Take the lines from the line containing "Task: Focus the Matriz code field" through the end of the entries and output them exactly, with no pictures and nothing more.

Information provided below:

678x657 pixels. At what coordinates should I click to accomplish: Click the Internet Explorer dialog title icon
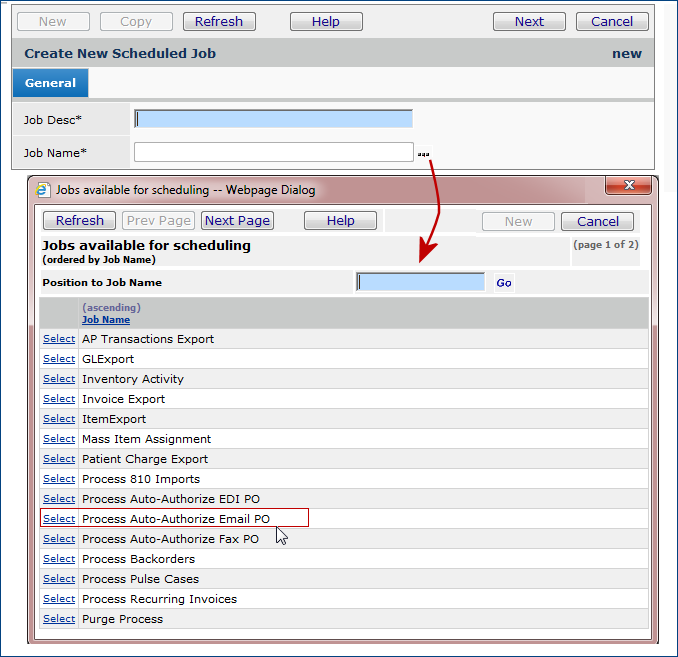pyautogui.click(x=44, y=189)
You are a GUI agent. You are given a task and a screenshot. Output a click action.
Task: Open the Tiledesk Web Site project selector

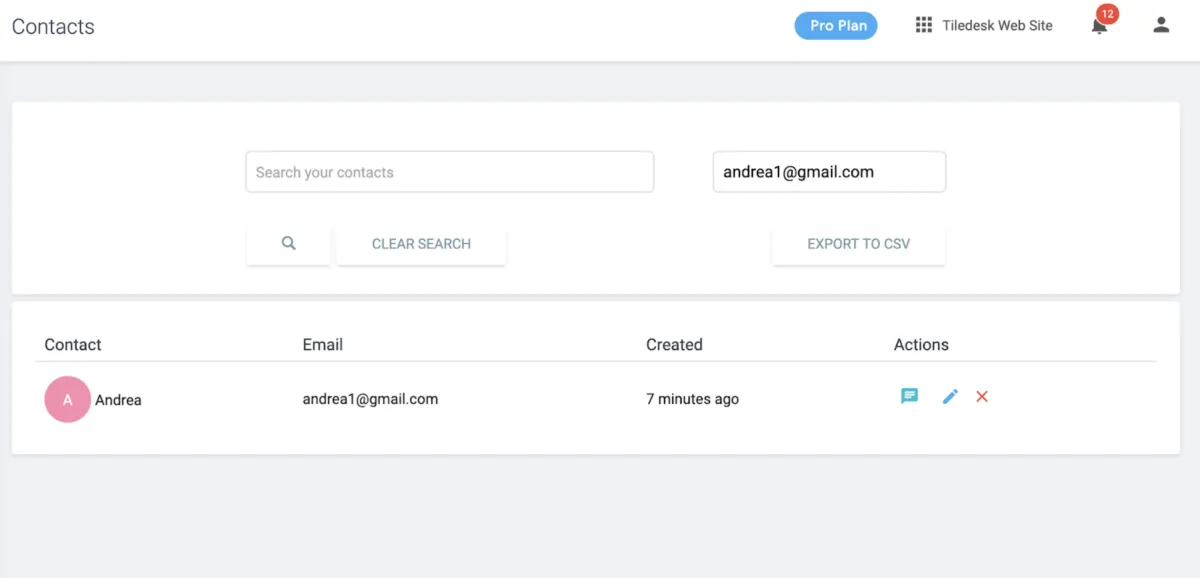[997, 26]
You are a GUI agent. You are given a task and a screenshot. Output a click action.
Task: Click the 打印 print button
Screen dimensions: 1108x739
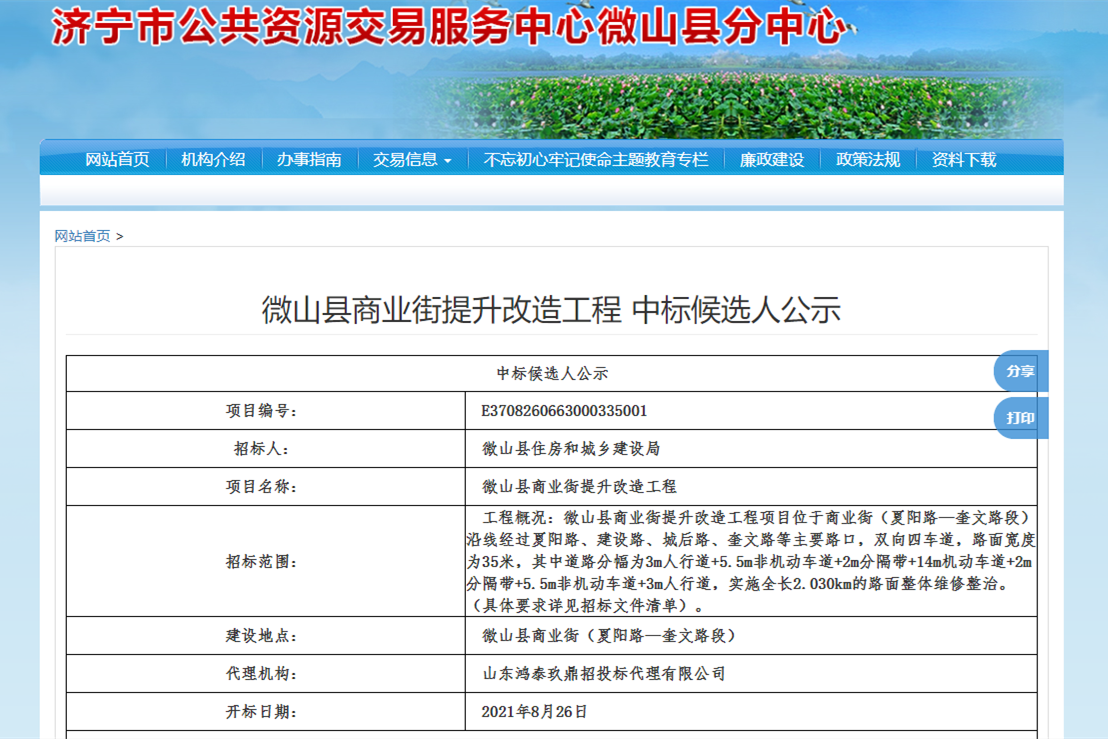[x=1020, y=418]
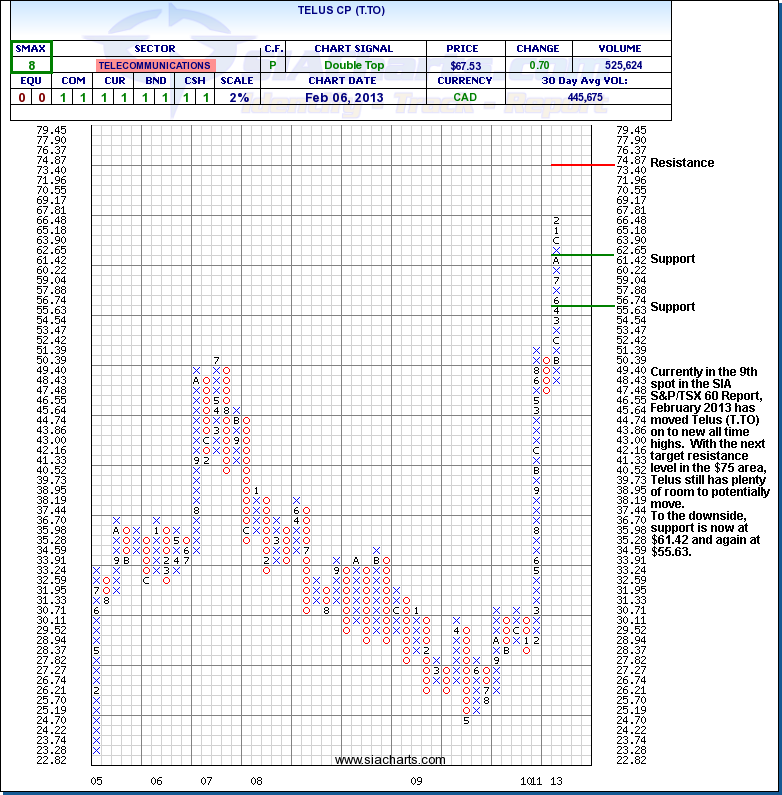Open the Feb 06, 2013 chart date
Screen dimensions: 782x795
pyautogui.click(x=354, y=97)
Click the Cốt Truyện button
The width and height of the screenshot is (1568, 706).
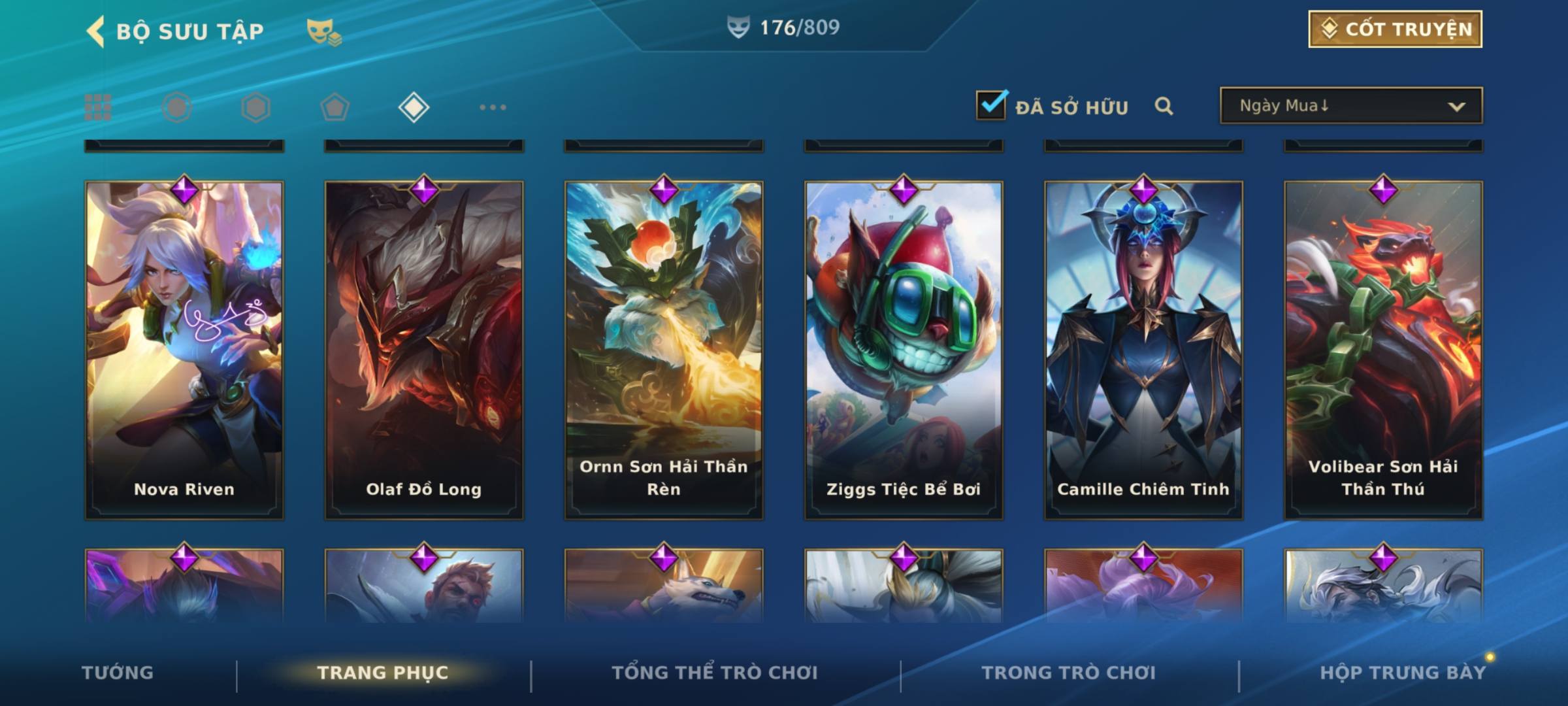1395,29
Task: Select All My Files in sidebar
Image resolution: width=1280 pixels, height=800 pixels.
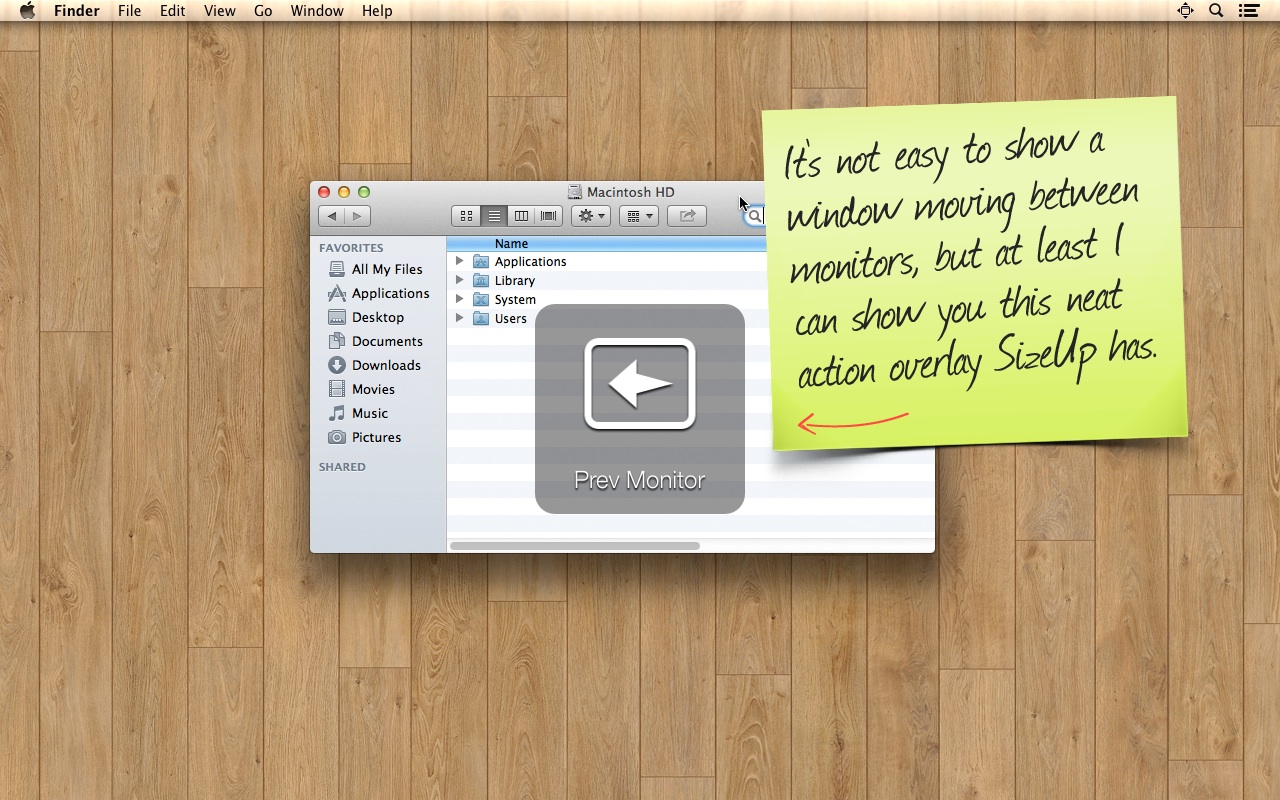Action: [386, 269]
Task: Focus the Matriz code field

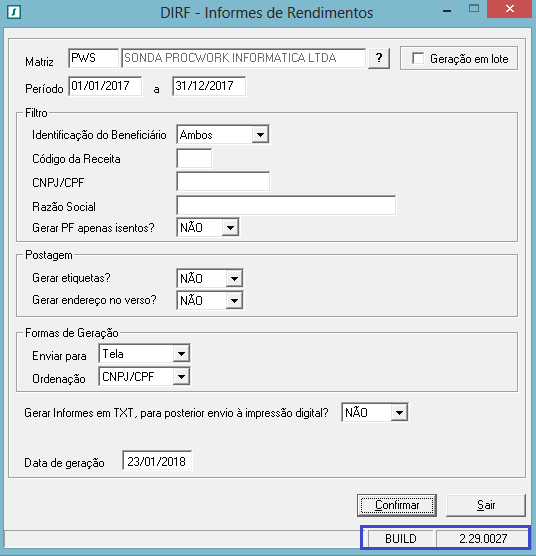Action: [x=94, y=58]
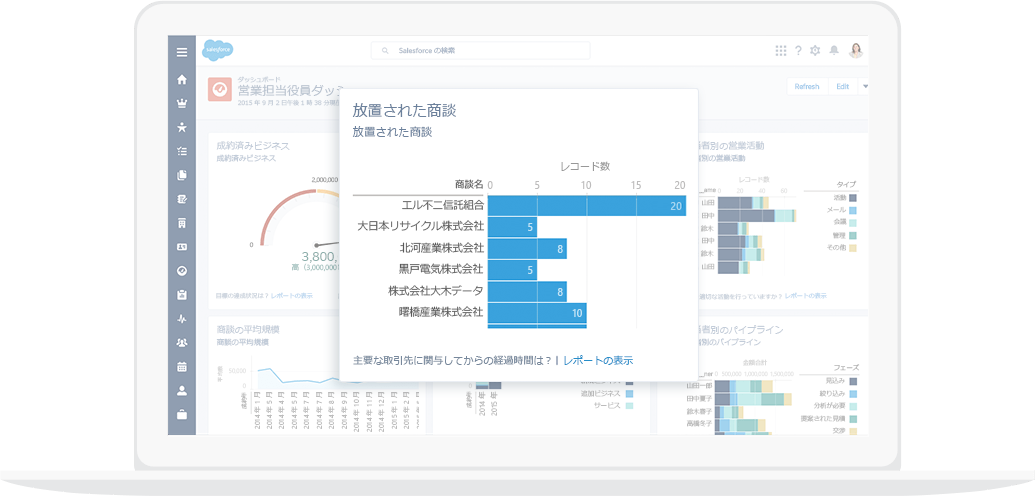Click the Salesforce cloud logo
Image resolution: width=1035 pixels, height=496 pixels.
(218, 50)
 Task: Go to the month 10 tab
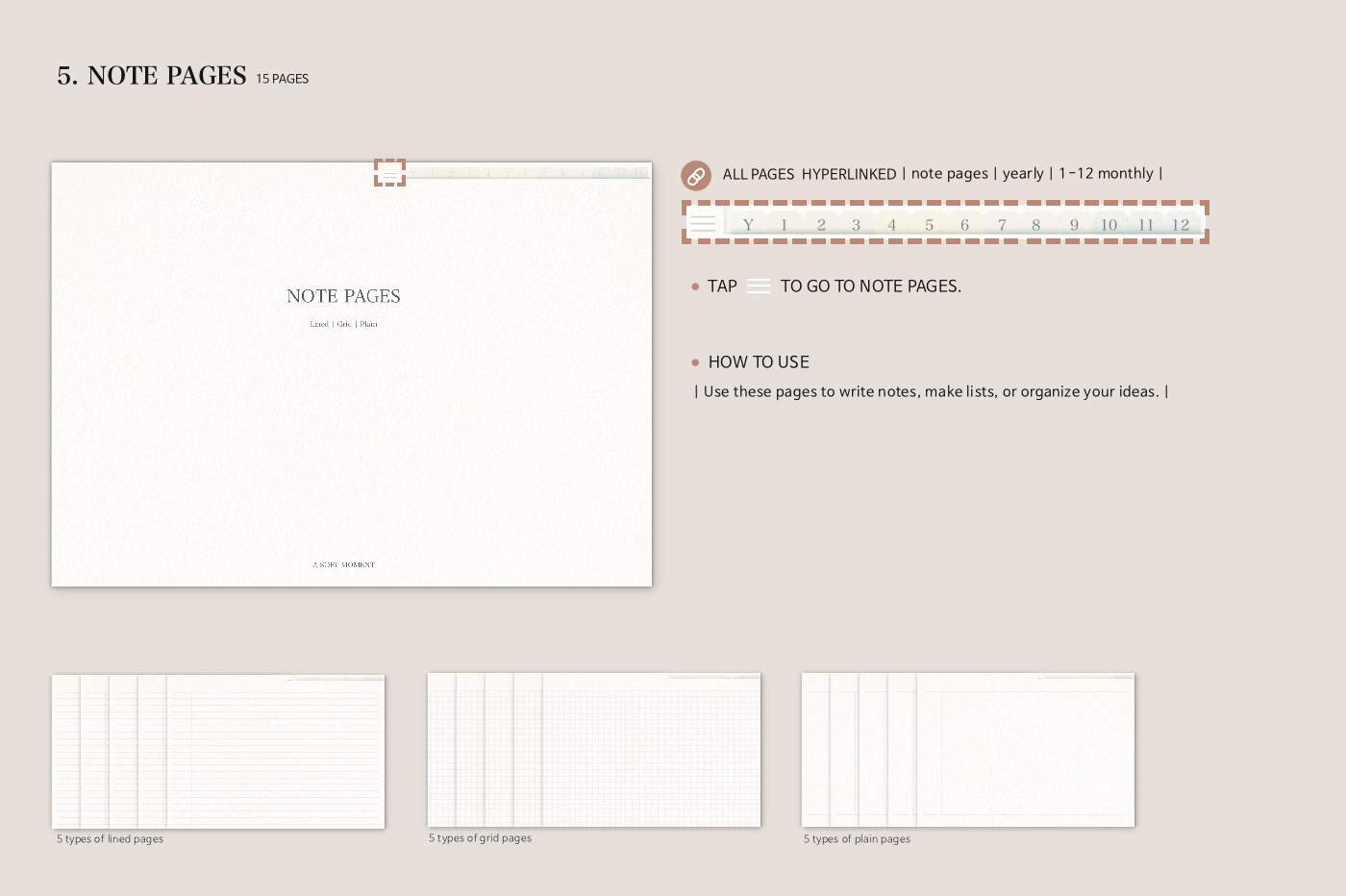click(1109, 225)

End of Information provided.

Reply to the exercise:
Task: Focus the Matriz code field

Action: [x=94, y=58]
Click the Salesforce cloud logo
Image resolution: width=1035 pixels, height=496 pixels.
(218, 50)
 Task: Go to the month 10 tab
click(1109, 225)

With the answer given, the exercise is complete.